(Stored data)
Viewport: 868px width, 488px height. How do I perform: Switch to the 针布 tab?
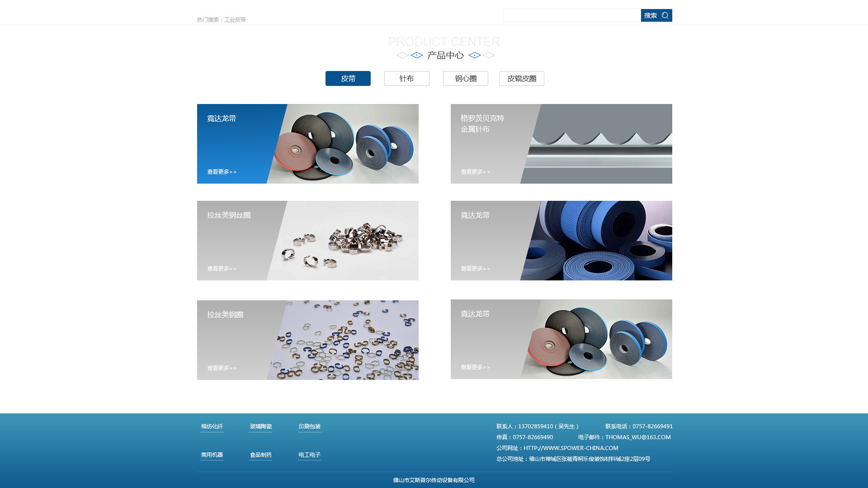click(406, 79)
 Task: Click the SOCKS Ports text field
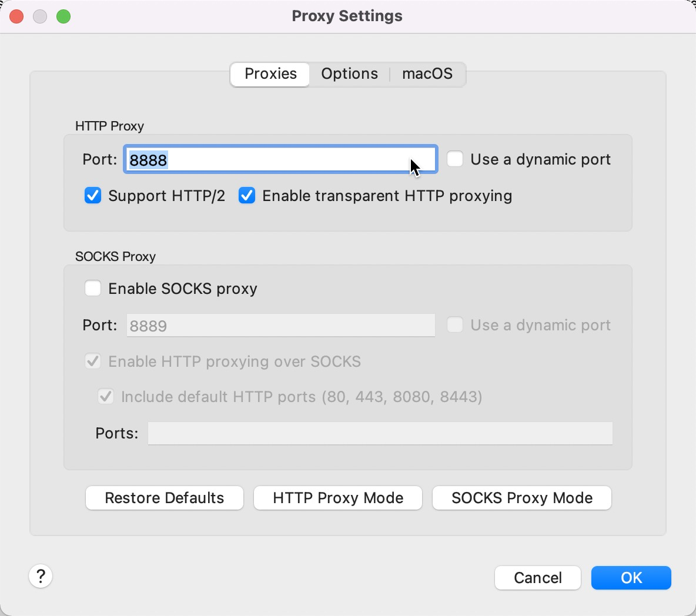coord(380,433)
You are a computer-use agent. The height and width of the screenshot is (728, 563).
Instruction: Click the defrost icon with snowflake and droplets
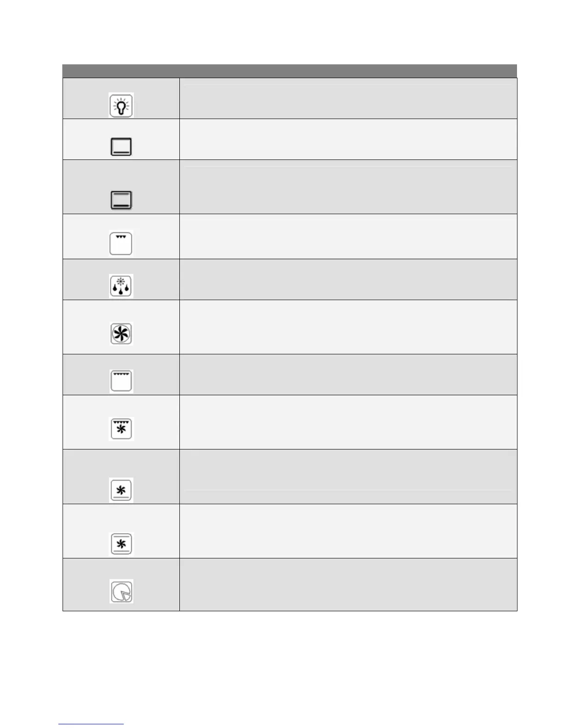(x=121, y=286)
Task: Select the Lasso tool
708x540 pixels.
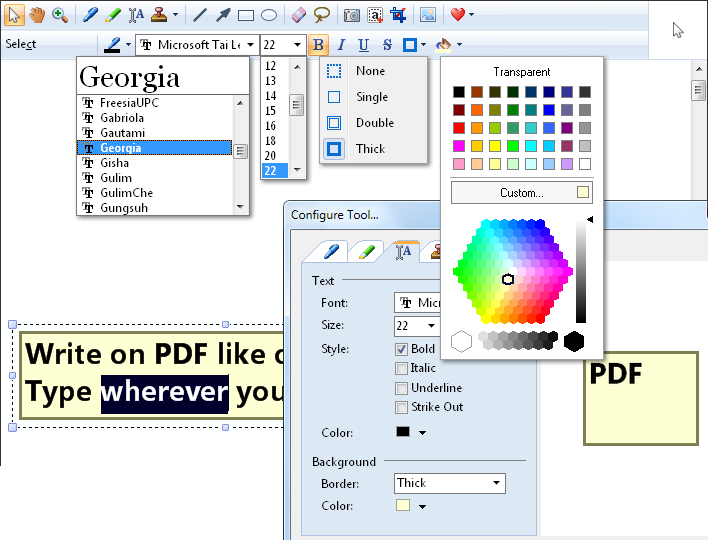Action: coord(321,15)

§ **What is expected**:
Nothing but the pictures is to be left out; repeat the data exactly.

§ **Task output**:
Viewport: 868px width, 488px height. How do I perform: Switch to the 针布 tab?
click(406, 79)
 Task: Click the SOCKS Ports text field
coord(380,433)
You are a computer-use agent. The height and width of the screenshot is (728, 563).
Instruction: Click the defrost icon with snowflake and droplets
(x=121, y=286)
Task: Select the Lasso tool
708x540 pixels.
Action: coord(321,15)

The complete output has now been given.